Die Weigerung, „Fremde“ angemessen zu versorgen, widerspricht dem Berufsethos der helfenden Berufe ebenso wie menschenrechtlichen Standards. Es könnte sogar dazu kommen, dass österreichisches Personal unter diesen Umständen das Land verlässt und lieber in Nachbarländern arbeitet.
Die ÖVP ist sich wenigstens bewusst, dass der Pflege- und Betreuungssektor nicht ohne zugewandertes Personal und zusätzliche finanzielle Mittel auskommen wird.
Beide Parteien betonen die wichtige Rolle der Familien, gemeint sind selbstverständlich deren weibliche Mitglieder.
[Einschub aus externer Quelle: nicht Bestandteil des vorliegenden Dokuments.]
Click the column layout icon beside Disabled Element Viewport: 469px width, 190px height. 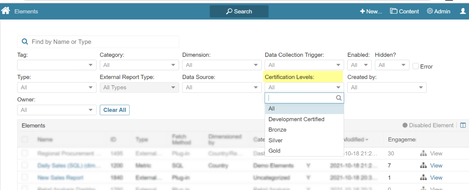coord(463,125)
Die FPÖ will ja ohnedies die Frauen in traditionellen Betreuungsrollen festhalten oder sie dorthin zurückführen. Die ÖVP spricht von Wahlmöglichkeiten, aber sie hat bisher wenig getan, um pflegende Angehörige zu unterstützen.
Die ÖVP bekennt sich zwar zu Milliardeninvestitionen im Pflege- und Betreuungssektor, bremst aber generell bei den notwendigen Investitionen in das Gesundheits- und Sozialsystem: Mit der geplanten Senkung von Körperschafts-, Einkommens- Zinsertragssteuer sowie der Sozialbeiträge verschiedener Steuern wird die Finanzierungsbasis des Sozialstaats generell geschwächt. Stattdessen setzt die ÖVP auf Privatisierungen und „den“ Markt – so verstärkt man Ungleichheit und Unzufriedenheit!
Wie der ÖVP so steht auch in der FPÖ das Ziel einer Schwächung des Sozialstaats und der Sozialpartnerschaft – und damit indirekt der Beschädigung sozialdemokratischer Errungenschaften – im Wege, wenn sie angemessene Lösungen für die Probleme des Pflege- und Betreuungssystems entwickeln soll. Die Zusammenlegung der Krankenkassen war ein Musterbeispiel für diese Politik: zusätzliche Kosten, verringerte Effizienz und keine Rede mehr von der versprochenen „Patientenmilliarde" …
Fazit: Eine neuerliche FPÖ-ÖVP-Regierung wird – noch dazu angesichts der vielfach geforderten Budgetsanierung, die diese Parteien ausgabenseitig erreichen wollen – den drohenden Pflegenotstand beschleunigen und darüber hinaus sogar schon erreichte Verbesserungen gefährden bzw. zunichtemachen - Das alles wird auf Kosten der Betreuten und ihrer Familien geschehen.